# Sandaalen (Tobiasfische)



## zeevisser (5. Januar 2004)

Hallo.,

Kann jemanden mir erzahlen abwan ich ungefehr wieder Sandaal (Tobiasfische) fangen kan?  Wann ist dies ungefehr wieder fur die Küste zu fangen?

Jan


----------



## theactor (5. Januar 2004)

Hallo Jan,

ich weiss es nicht wirklich genau -- kann nur sagen, dass neulich (Ende Dezember) beim Boardtreffen ein Dorsch aus dem Wasser kam, der als erstes einen Tobiasfisch ausspuckte.. daher ist er wohl auch derzeit durchaus aktiv..?!

Gruß,
theactor #h


----------



## Jirko (6. Januar 2004)

hallo zeevisser,

normalerweise kannst du die sandaale das ganz jahr über fangen. da sie tagsüber eher inaktiv sind und sich im sand verstecken, sind die späten abendstunden bzw. die dämmerung und die nachtstunden die beste fangzeit - hier folgen sie den plankton und kleinkrebsen. zur kälteren jahreszeit und zur laichzeit (märz bis mai... je nach witterung auch erst ab april bis anfang juni) halten sie sich eher in den tieferen regionen auf und kommen nur sehr selten aus ihrem sandversteck heraus.

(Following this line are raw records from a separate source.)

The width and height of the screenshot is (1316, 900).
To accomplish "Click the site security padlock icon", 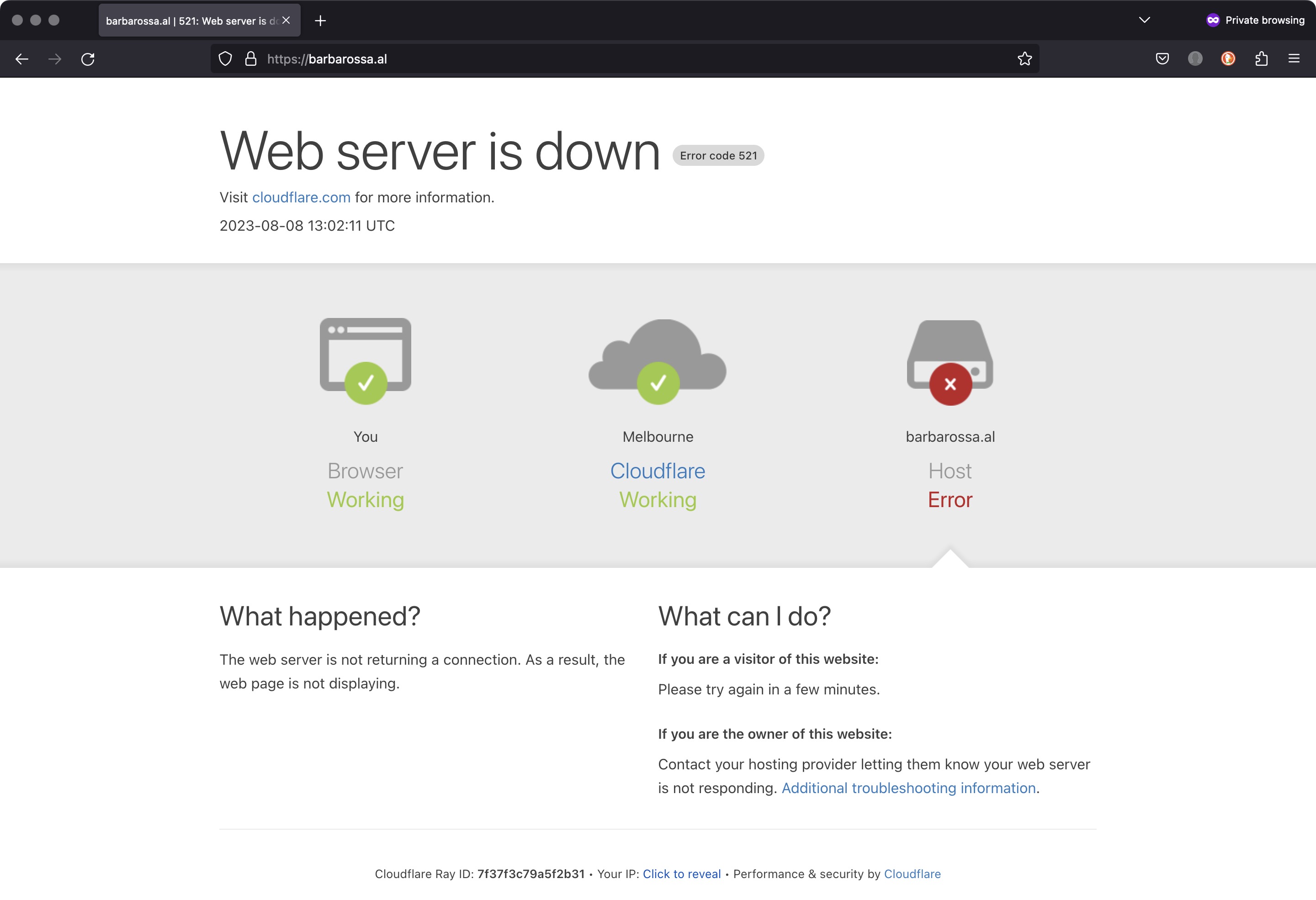I will click(x=251, y=59).
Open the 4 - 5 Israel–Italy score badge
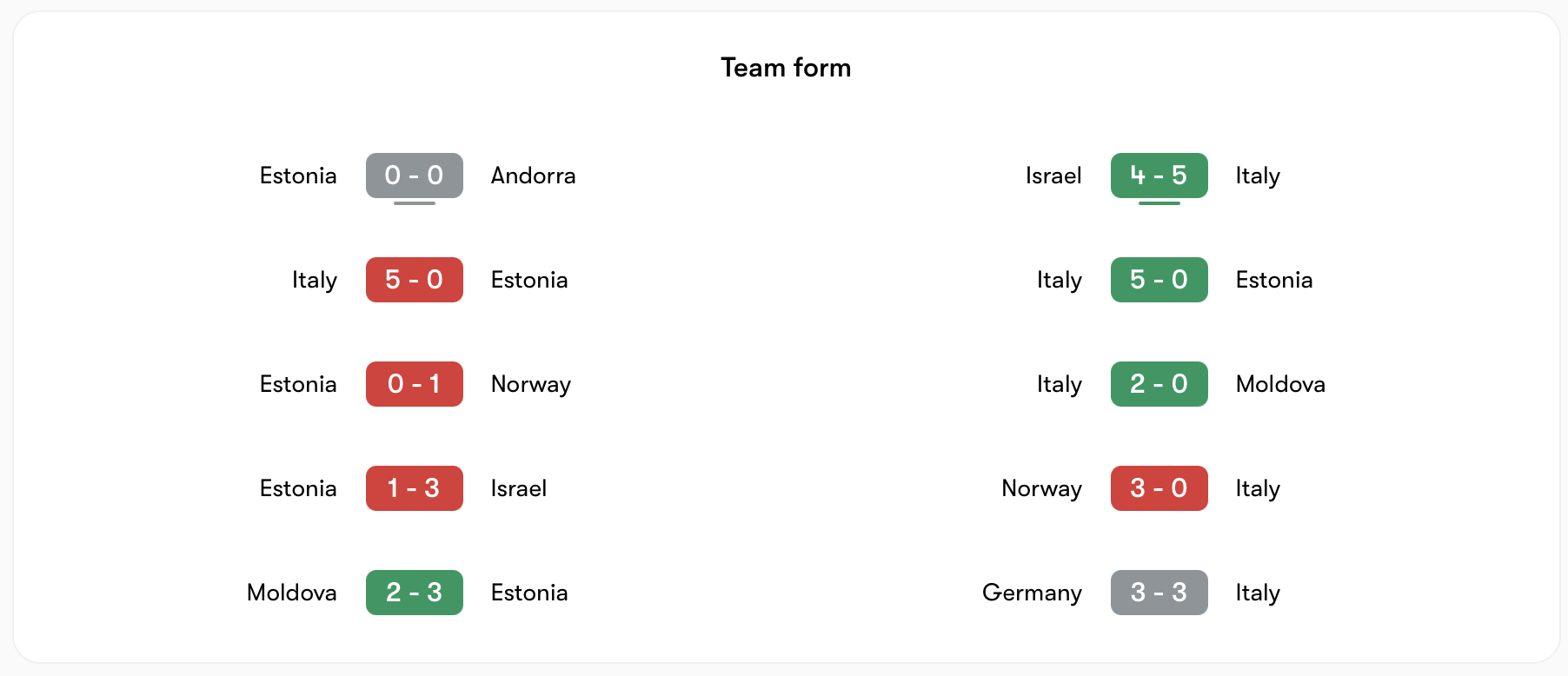 1159,176
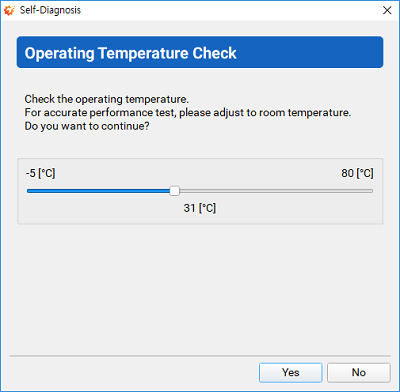Click the -5 °C minimum temperature label
Viewport: 400px width, 392px height.
[x=40, y=173]
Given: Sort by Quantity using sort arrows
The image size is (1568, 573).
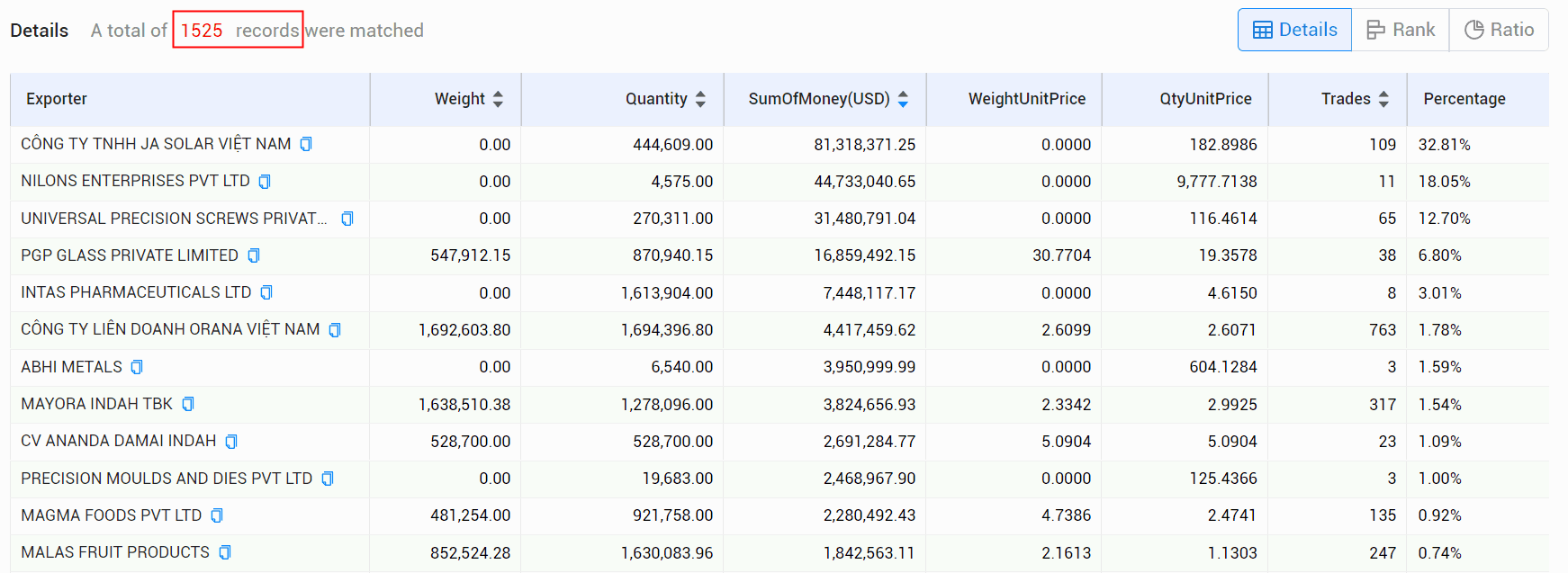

ergo: die beste zeit, sandaale zu fangen, sind die wärmeren jahreszeiten... und zur kalten jahreszeit ist es schon ein glückstreffer, sandaale zu fangen... aber ausnahmen bestätigen wie immer die regel  #h


----------



## mot67 (6. Januar 2004)

wie fängt man denn sandaale? 
hab ja bisher denn einen oder anderen beim schleppen oder blinkern gerissen, 
aber gefangen?
kann man die angeln? ;+


----------



## Jirko (6. Januar 2004)

hallo mot67,

schweres unterfangen, aber an der küste solltest du in jedem gut geführten angelladen oder halt direkt beim fischer, sandaale kaufen können. habe mal gelesen, daß auch heringspaternoster mit feinen haken (wie beim hegenefischen auf maräne) übern grund gezupft angeboten, erfolg bringen soll #h


----------



## Bellyboatangler (6. Januar 2004)

@ mot67

probier es mit sehr kleinen Heringshaken(Größe 12-14). Kosten allerdings ca. 4 € pro 5 Haken! Funktioniert super. Habe noch ca 100 selbstgefangene eingefroren!


----------



## mot67 (6. Januar 2004)

aha, da schau einer an, man lernt  ja nie aus. 
auf was hier so alles geangelt wird


----------



## Dorschminister (6. Januar 2004)

@bellyboatangler
was muss ich auf die Haken machen, reicht dieser komische Hautfetzen der am Haken ist, oder muss da noch ein Köder ran??
Wenn ja welcher???


----------